*Study text*.
● ● ● ● ● ● ●
The Fleming Fund was established by the UK Government in response to the UK AMR Review, also known as the Jim O’Neill Review, published in 2016. The O’Neill review predicted that up to 10 million people per year could die worldwide from drug resistant infections by 2050 if action isn’t taken.
The Fleming Fund’s objectives align with recommendations set out in Chapter 3 of the Strategic Defence and Security Review 2015. This chapter specifically notes that “no single nation can act alone on such transnational threats” and identifies that countries and regions with weak health systems are especially vulnerable.
The Fleming Fund also helps to deliver the international objectives set out in the UK’s 20-year vision for antimicrobial resistance to 2030 and in the UK five-year action plan for AMR 2019-2024. Through both documents, the UK Government has confirmed its commitment to supporting global efforts to address AMR in order to protect the UK including building capacity in LMICs for stronger surveillance, access to new health technologies, stewardship and treatment protocols, and monitoring the quality of antimicrobial medicines.
The Government’s commitment to tackling AMR was reiterated in 2019 when it was identified as a priority area in the Conservative Party Manifesto. The centring of AMR as a policy priority in the UK has been driven by Professor Dame Sally Davies, the UK Special Envoy for AMR and the previous Chief Medical Officer for England.
Sir Alexander Fleming
The Fleming Fund is named after Sir Alexander Fleming, the scientist who discovered penicillin and contributed to the development of the world’s first antibiotic drug.
Fleming was born in Scotland in 1881 but moved to London at the age of 13 and later trained as a doctor. During World War I he worked as a battlefield doctor, returning to London after the war to study antibacterial substances. In 1928, he discovered penicillin after returning from a holiday to find mould (penicillium) growing on some of his bacterial culture plates. He was knighted for his discovery in 1944. He and his colleagues were later awarded the Nobel Prize in 1945.
● ● ● ● ● ● ●
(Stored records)
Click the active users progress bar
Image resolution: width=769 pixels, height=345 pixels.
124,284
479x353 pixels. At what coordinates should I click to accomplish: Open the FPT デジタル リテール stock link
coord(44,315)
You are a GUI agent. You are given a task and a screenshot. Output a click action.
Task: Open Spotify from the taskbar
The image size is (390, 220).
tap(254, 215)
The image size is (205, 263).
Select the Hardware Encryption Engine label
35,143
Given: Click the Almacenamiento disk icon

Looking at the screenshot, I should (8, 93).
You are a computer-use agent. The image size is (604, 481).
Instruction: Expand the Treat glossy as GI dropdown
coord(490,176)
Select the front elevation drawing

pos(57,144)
● ● ● ● ● ● ●
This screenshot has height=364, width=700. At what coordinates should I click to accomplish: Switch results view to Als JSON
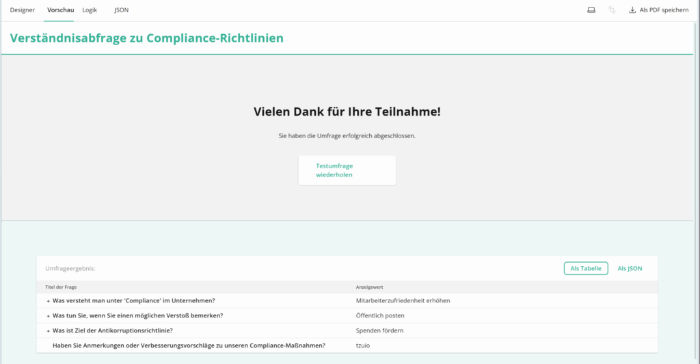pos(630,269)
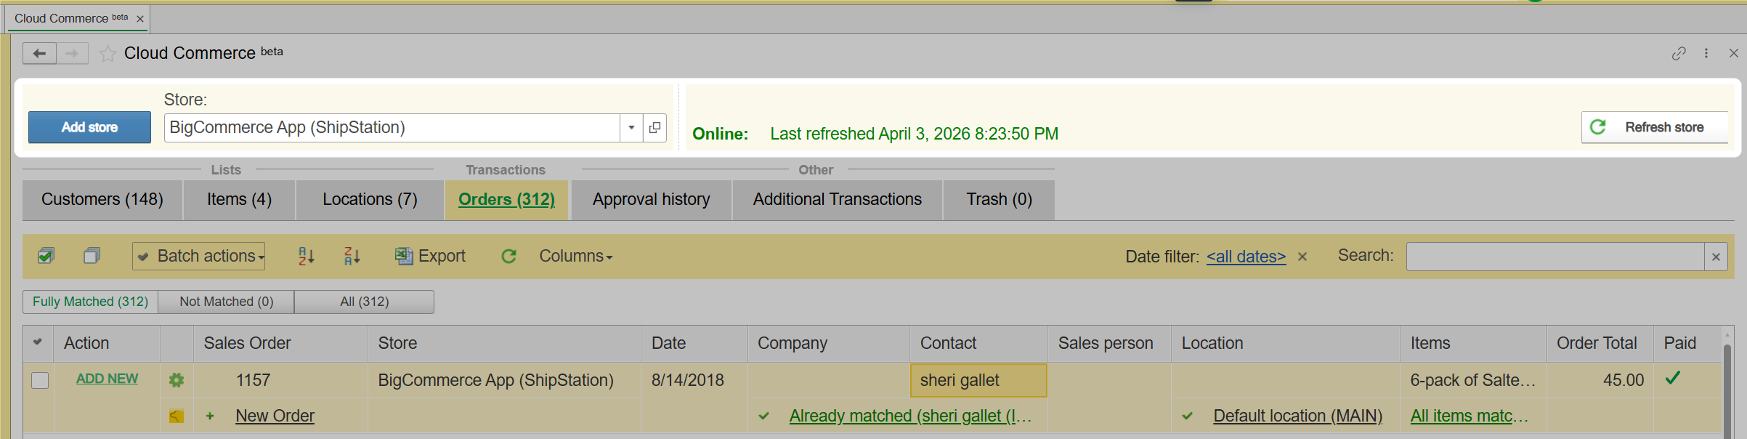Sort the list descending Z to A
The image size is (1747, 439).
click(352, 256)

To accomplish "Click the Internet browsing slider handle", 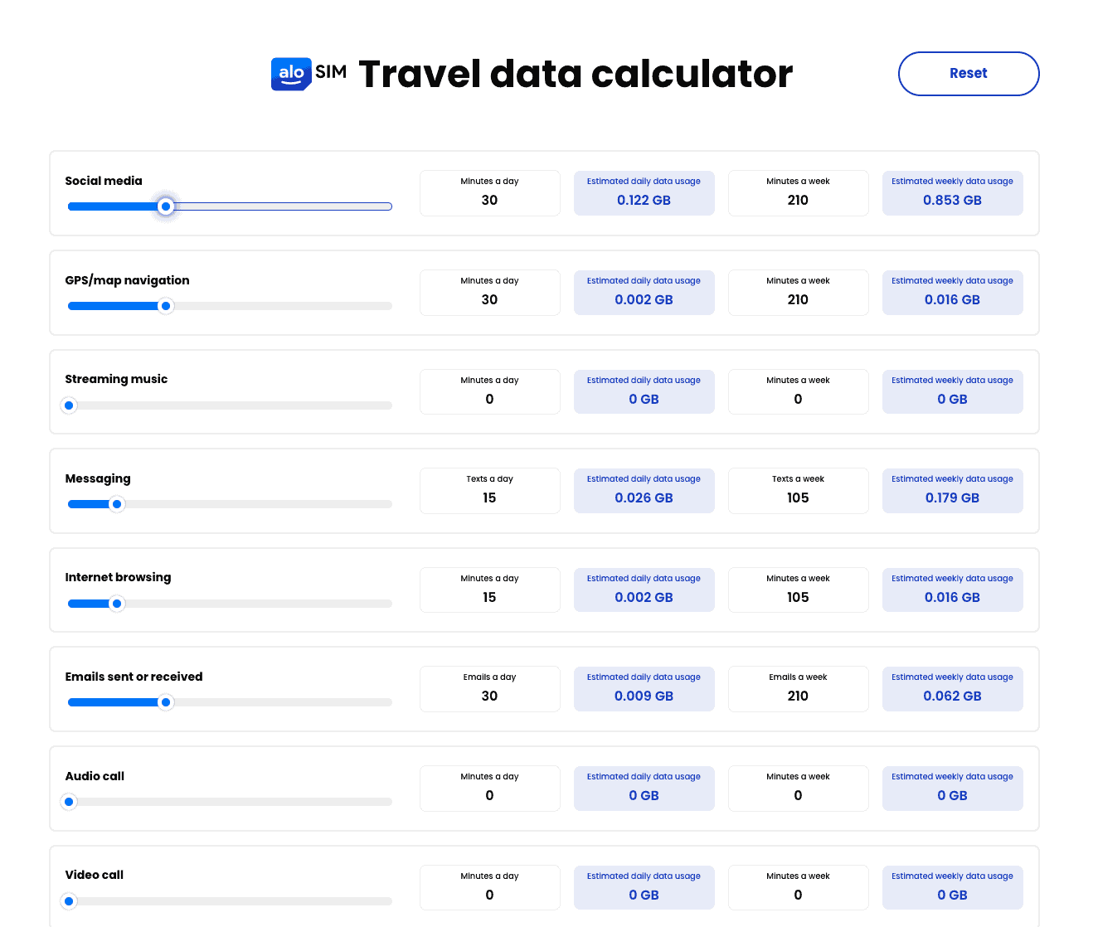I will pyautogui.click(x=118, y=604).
● ● ● ● ● ● ●
*Description of the task*.
Reproduce the section of the Fleming Fund text that begins with "The Fleming Fund was" and ends with "are especially vulnerable.", changing "transnational threats" to "cross-border threats".

*Written answer*.
The Fleming Fund was established by the UK Government in response to the UK AMR Review, also known as the Jim O’Neill Review, published in 2016. The O’Neill review predicted that up to 10 million people per year could die worldwide from drug resistant infections by 2050 if action isn’t taken.
The Fleming Fund’s objectives align with recommendations set out in Chapter 3 of the Strategic Defence and Security Review 2015. This chapter specifically notes that “no single nation can act alone on such cross-border threats” and identifies that countries and regions with weak health systems are especially vulnerable.